A Chinese attack tool, dubbed PinkStats, is being actively used to infect South Korean university networks and install denial-of-service attack tools, security firm Seculert stated in a June 25 analysis of the malware.
PinkStats has infected at least 1,000 computer systems, mostly in educational institutions within the country, using a technique known as Address Resolution Protocol (ARP) poisoning to insert data into network requests and infect additional systems in the compromised network.
Several Chinese-speaking groups are using the malware and the command-and-control server software to manage a number of campaigns, Aviv Raff, chief technology officer for Seculert, told eWEEK. Although no evidence exists that the groups have any relationship with the Chinese government, the tools are in Chinese and the attackers appear to be focused on strategically important targets for China, he said.
"They are trying to get into the network to gain more computational power in addition to gaining access to intellectual property from those universities," Raff said. "My guess is that this is more likely hacktivists working under nation-states, rather than cyber-criminals, because they don't just try to infect machines opportunistically."

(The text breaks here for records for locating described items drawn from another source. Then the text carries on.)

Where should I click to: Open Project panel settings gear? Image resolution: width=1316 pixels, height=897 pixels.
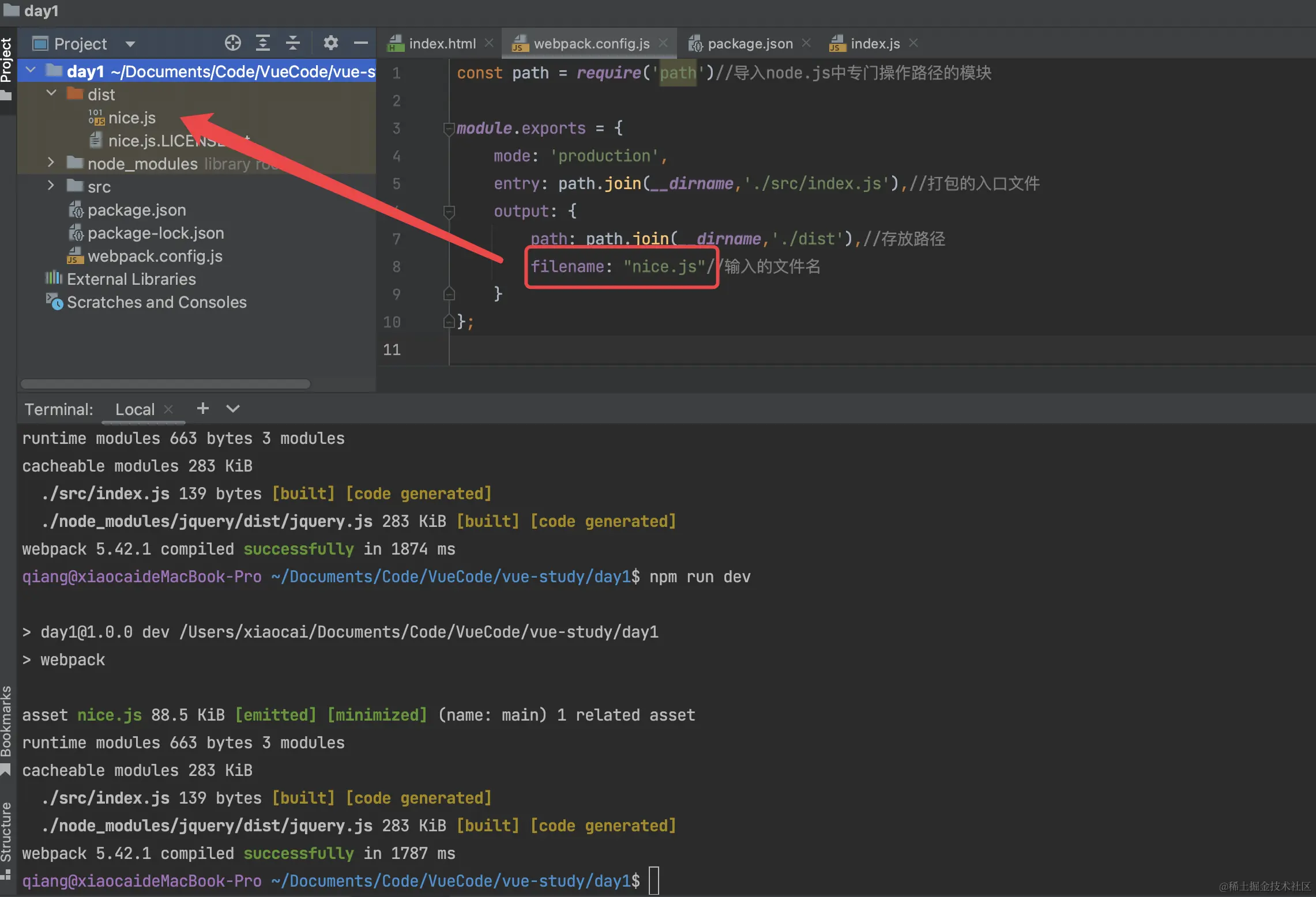[330, 43]
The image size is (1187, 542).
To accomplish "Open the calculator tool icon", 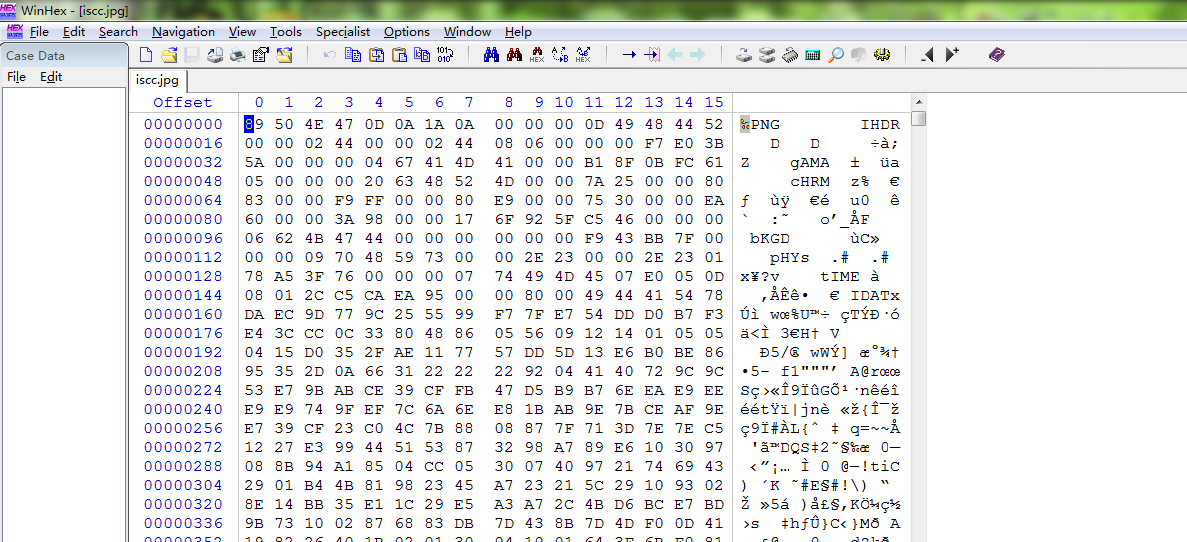I will [x=812, y=55].
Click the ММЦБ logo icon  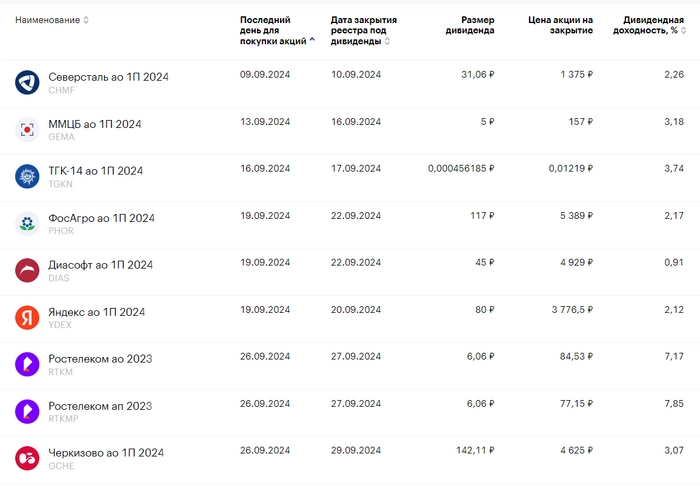[x=27, y=130]
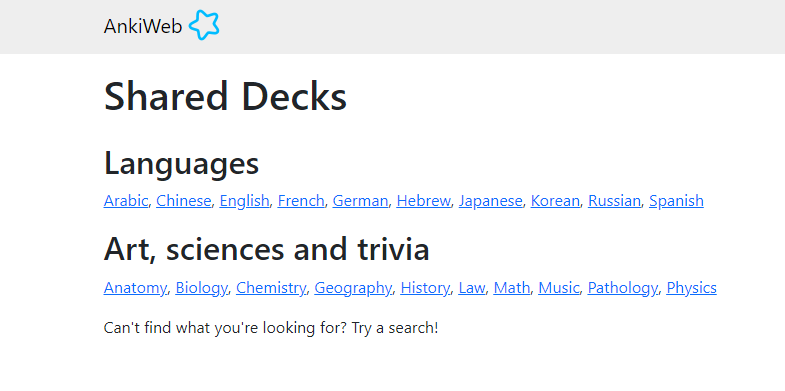Open the Japanese decks link
785x391 pixels.
point(491,201)
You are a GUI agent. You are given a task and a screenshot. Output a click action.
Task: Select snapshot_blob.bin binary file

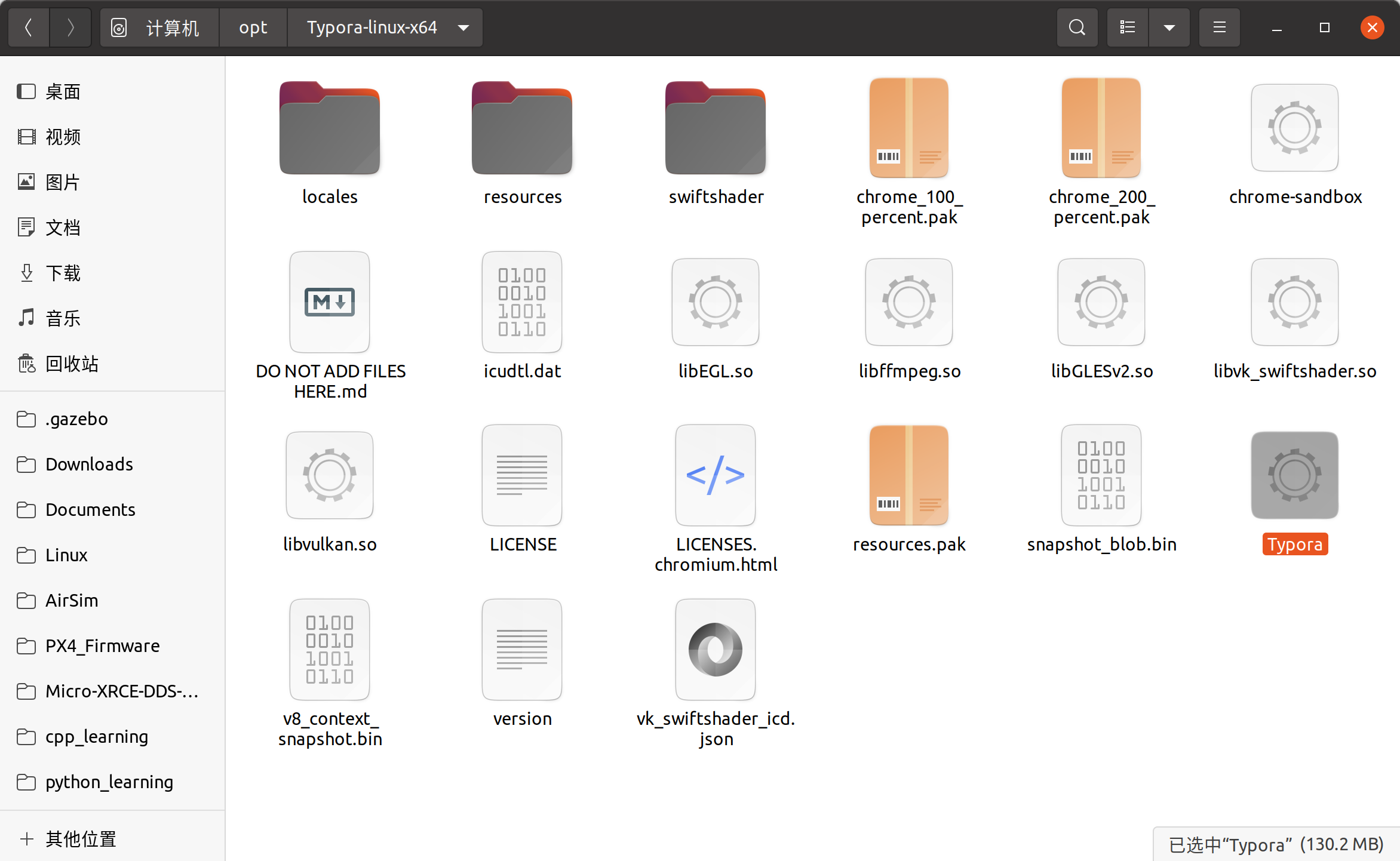[x=1101, y=475]
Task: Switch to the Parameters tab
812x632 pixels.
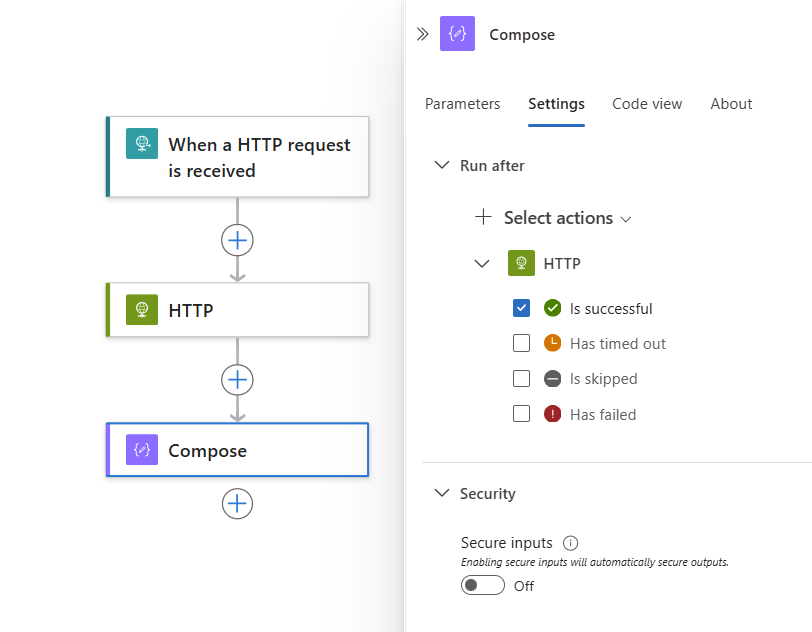Action: [x=462, y=104]
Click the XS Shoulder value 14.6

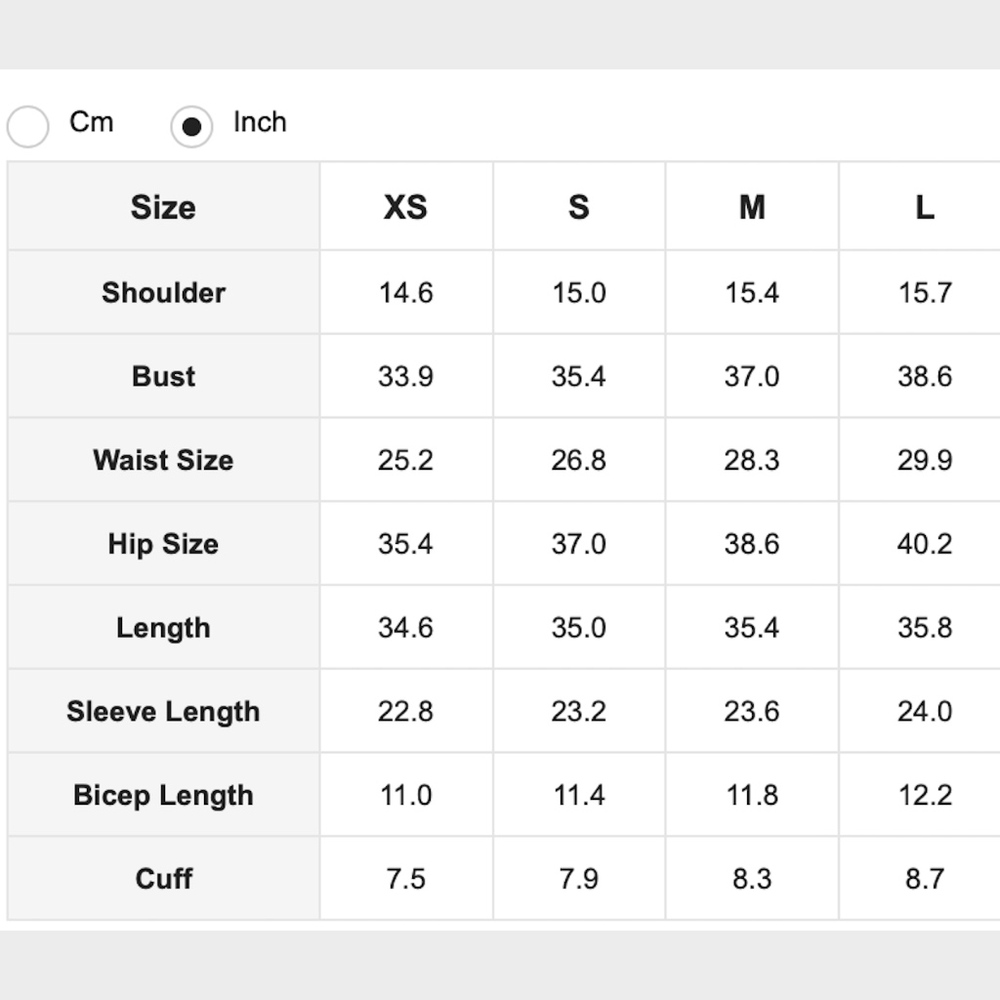pos(405,293)
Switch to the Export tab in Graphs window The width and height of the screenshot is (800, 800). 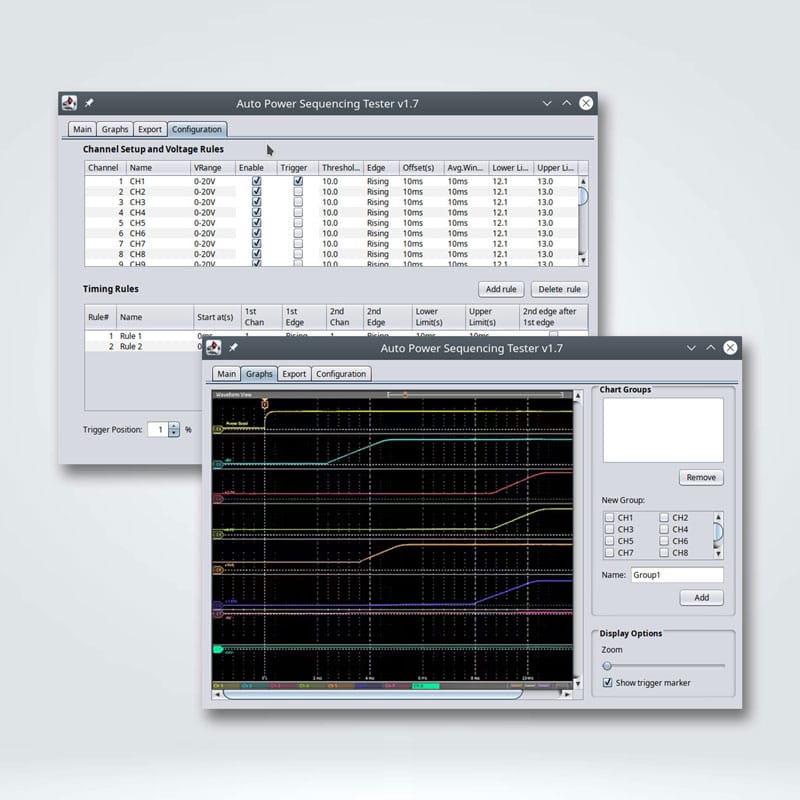(x=293, y=374)
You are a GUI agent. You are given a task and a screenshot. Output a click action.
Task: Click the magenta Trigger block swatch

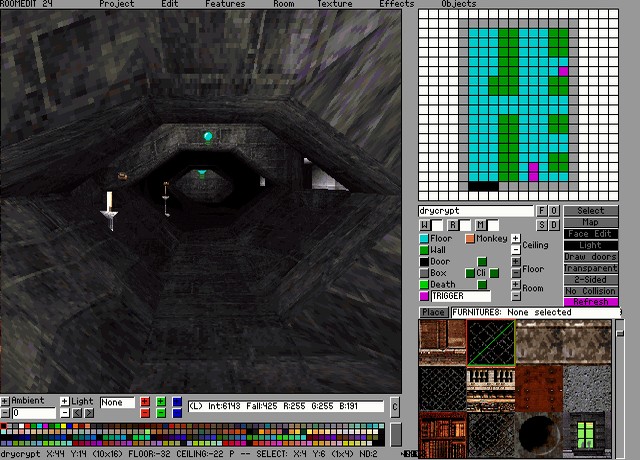click(424, 296)
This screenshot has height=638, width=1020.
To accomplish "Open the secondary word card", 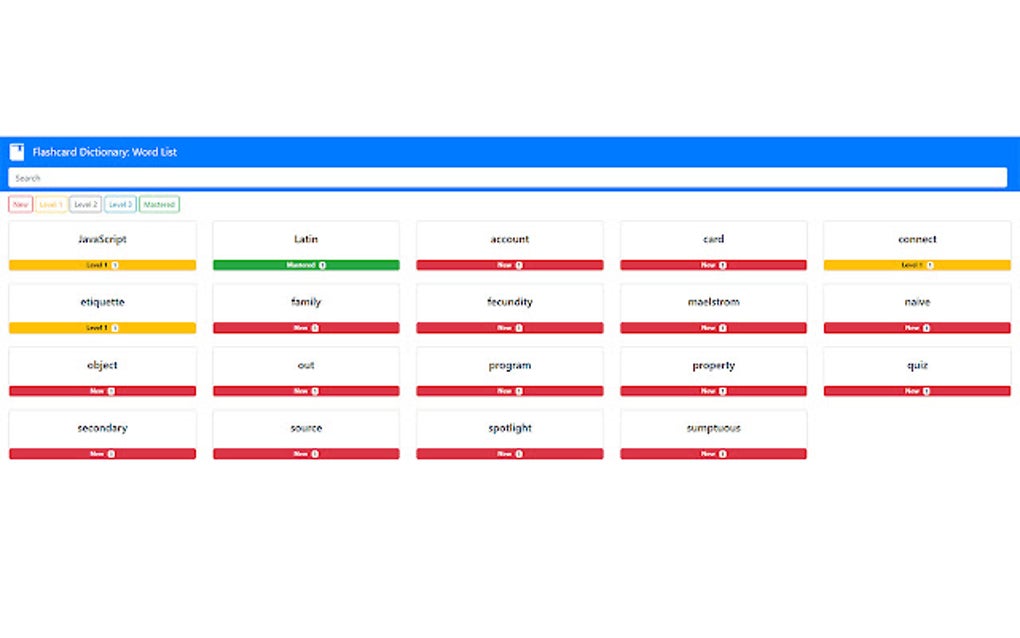I will (x=102, y=434).
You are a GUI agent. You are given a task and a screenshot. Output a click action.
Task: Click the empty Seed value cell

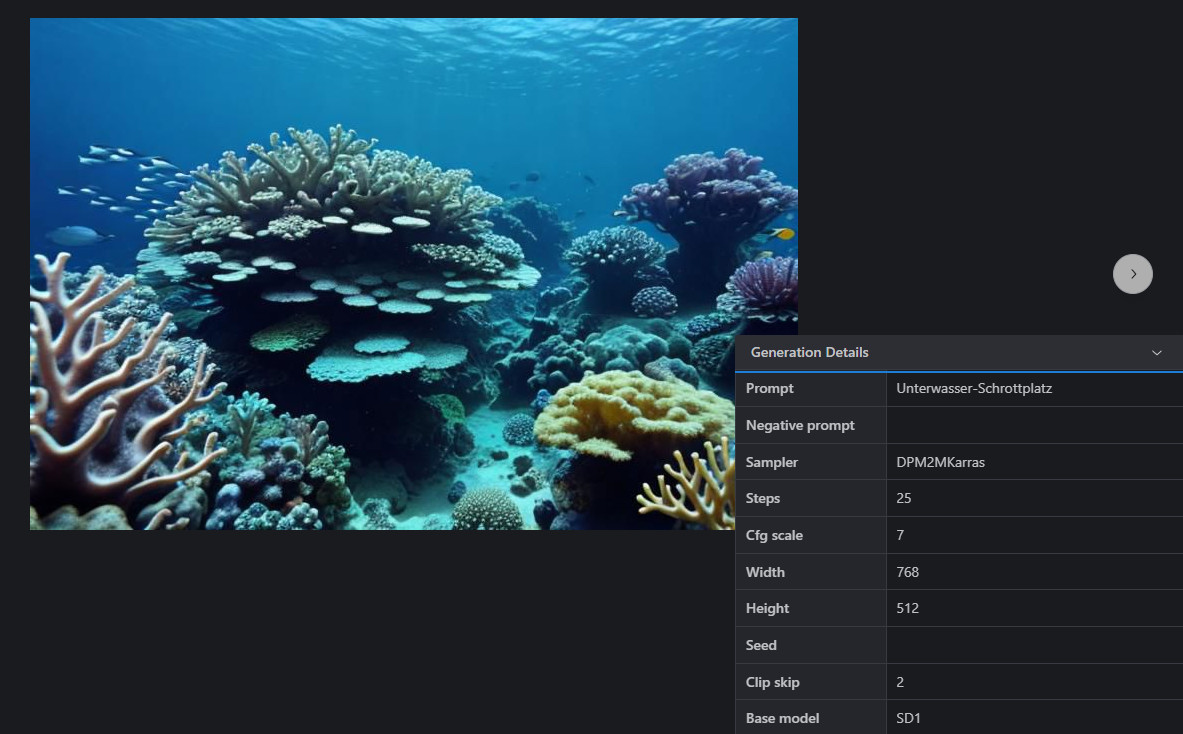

The issue of nation-state hacking has become a major political issue. In early June, high-level diplomatic talks between the United States and China addressed cyber-attacks and the theft of intellectual property from U.S. companies. While U.S. politicians blame China for the epidemic of attacks that have taken terabytes of information from corporate and government services, Chinese officials have pointed to evidence connecting the U.S. with the Stuxnet attack on Iranian nuclear processing capability.
Smaller nations have become a hotbed of hacking activity as well. Destructive cyber-attacks against a Saudi Arabian oil conglomerate and massive denial-of-service attacks against U.S. financial institutions have been blamed on Iran. Meanwhile, North Korea has allegedly mounted its own campaign of destructive attacks against South Korea.
PinkStats may be related to the latter campaign. The Chinese tool downloads a program known as "Zxarps," which allows the attackers to use ARP poisoning to infect other machines on the network. In such an attack, a compromised machine can use the ARP to redirect traffic from its intended recipient to the infected systems. The technique allows the attacker to send malicious traffic to other potential victims and further infect a network.
The malware's aim of building a botnet within South Korean education institutions capable of conducting a massive denial-of-service attack is the first evidence that Chinese actors may be behind attacks on South Korea, Raff stated in the blog post.
"While it was speculated that the Chinese are behind the recent DDoS [distributed denial-of-service] attack against South Korea's critical infrastructure, PinkStats seems to be the first real proof that Chinese-speaking adversaries are indeed targeting South Koreans," he stated.
The malware uses digital signatures to fool users into installing additional components, including using a signature for a nonexistent company with "Microsoft Corporation" as the product name.
To date, the attackers have not used the DDoS attack functionality, Raff said.